[Stored data entries]
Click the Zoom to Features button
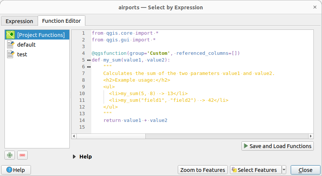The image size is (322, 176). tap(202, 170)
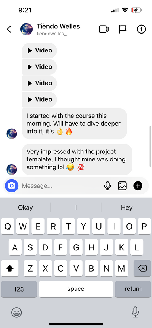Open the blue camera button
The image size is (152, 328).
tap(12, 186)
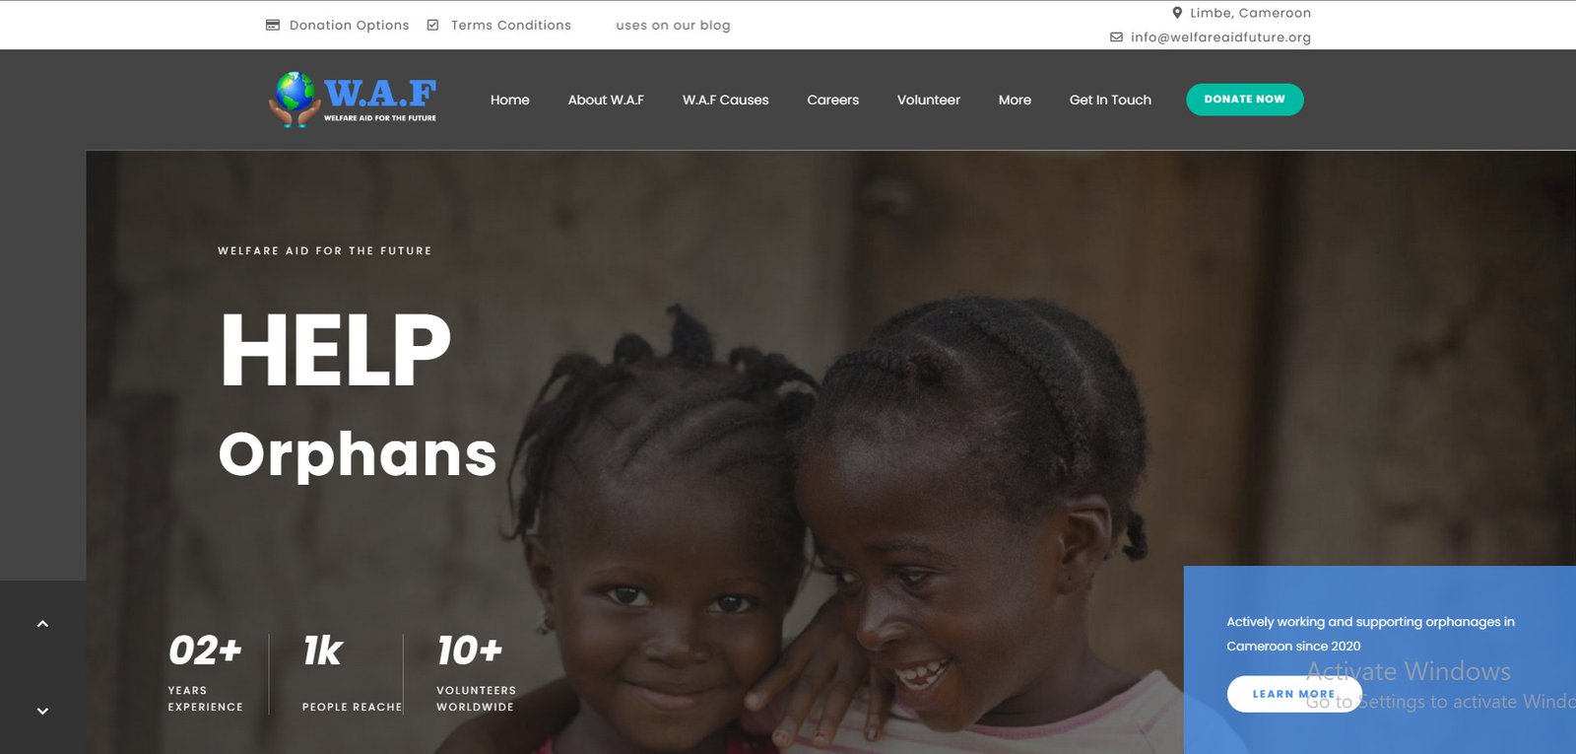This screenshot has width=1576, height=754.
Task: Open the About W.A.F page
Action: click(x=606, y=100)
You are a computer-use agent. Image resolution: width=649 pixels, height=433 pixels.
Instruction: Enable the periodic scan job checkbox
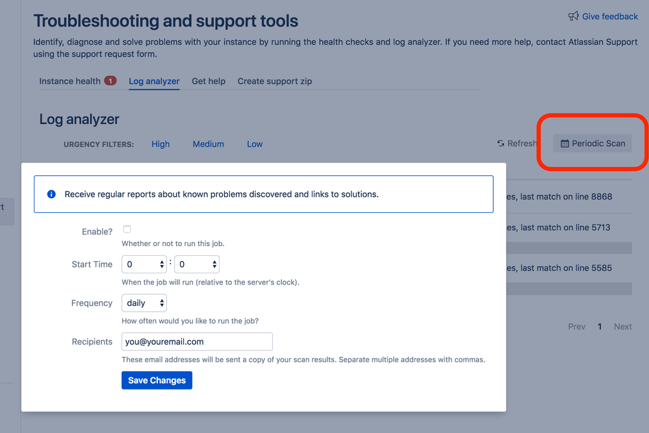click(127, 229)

==

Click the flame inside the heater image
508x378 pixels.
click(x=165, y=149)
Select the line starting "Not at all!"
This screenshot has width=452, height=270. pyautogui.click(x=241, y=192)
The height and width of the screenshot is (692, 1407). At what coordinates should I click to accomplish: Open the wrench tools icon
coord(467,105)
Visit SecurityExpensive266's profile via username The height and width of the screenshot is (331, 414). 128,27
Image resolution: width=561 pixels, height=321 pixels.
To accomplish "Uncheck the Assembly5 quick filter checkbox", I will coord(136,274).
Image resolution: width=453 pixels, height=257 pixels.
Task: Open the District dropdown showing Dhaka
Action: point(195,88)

--

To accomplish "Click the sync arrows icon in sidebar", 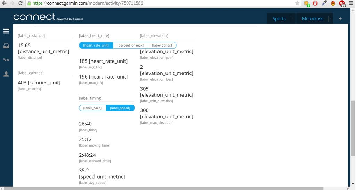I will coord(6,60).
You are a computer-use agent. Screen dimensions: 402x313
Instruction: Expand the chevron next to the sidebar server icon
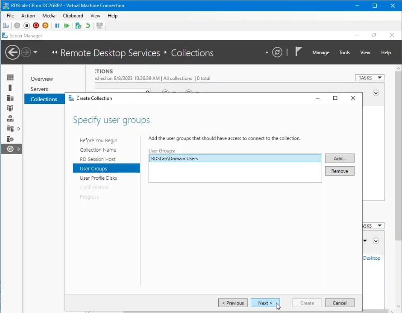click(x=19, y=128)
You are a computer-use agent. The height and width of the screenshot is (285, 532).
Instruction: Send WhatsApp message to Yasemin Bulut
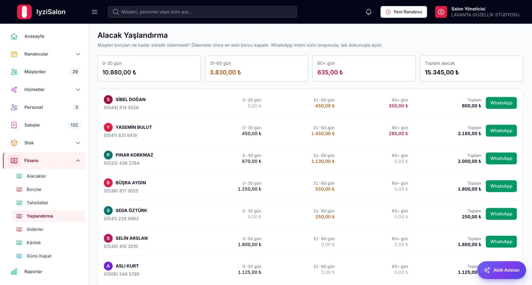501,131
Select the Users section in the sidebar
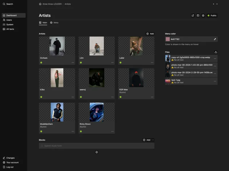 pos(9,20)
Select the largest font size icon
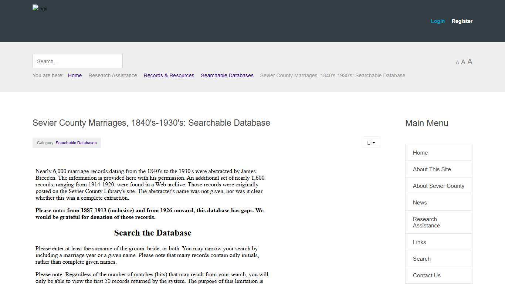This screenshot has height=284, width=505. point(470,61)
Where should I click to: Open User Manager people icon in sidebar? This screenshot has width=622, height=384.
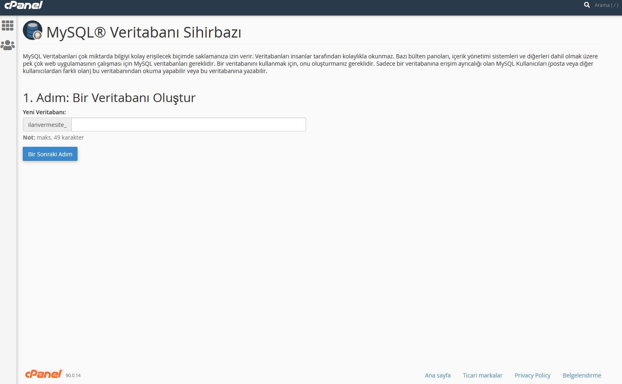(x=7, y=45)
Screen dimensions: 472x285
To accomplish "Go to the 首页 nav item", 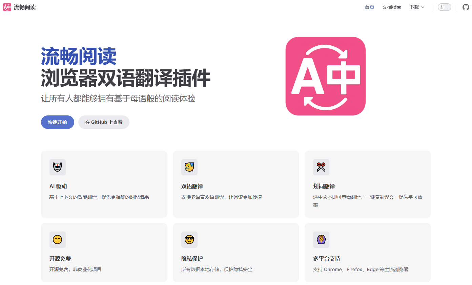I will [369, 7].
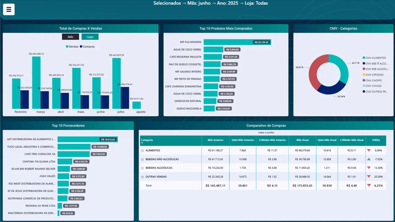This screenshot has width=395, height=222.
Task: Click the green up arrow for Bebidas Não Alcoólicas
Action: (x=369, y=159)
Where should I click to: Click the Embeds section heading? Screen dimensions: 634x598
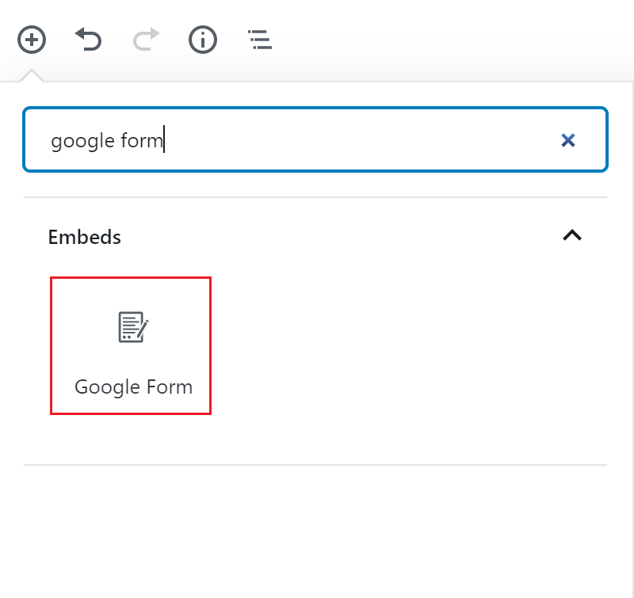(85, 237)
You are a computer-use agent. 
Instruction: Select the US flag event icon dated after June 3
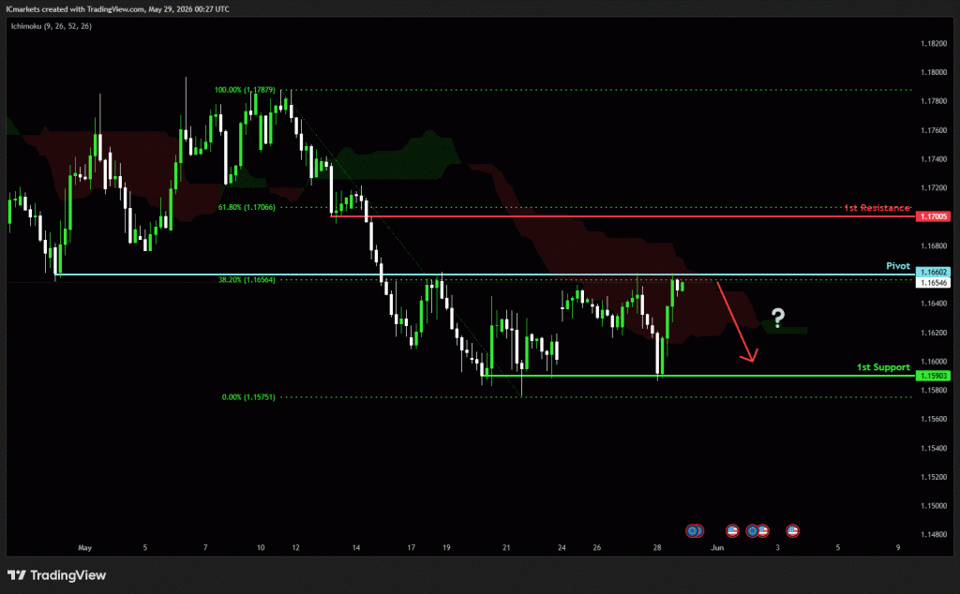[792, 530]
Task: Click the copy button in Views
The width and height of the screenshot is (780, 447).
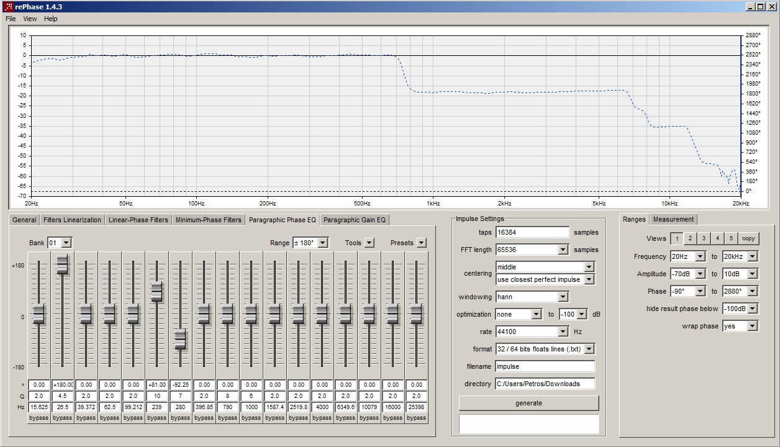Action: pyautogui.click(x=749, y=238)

▶ _Your task_:
Above are some records; quote exactly and only the lines that begin at the line containing "Instruction: Send WhatsApp" and stop after the line containing "Screen dimensions: 472x285", leaving out the pictures.

▶ _Exercise response_:
Instruction: Send WhatsApp message to Yasemin Bulut
501,131
Select the Users section in the sidebar
 pos(9,20)
Select the largest font size icon
This screenshot has height=284, width=505. point(470,61)
Where should I click to: Open User Manager people icon in sidebar? This screenshot has width=622, height=384.
(x=7, y=45)
Screen dimensions: 472x285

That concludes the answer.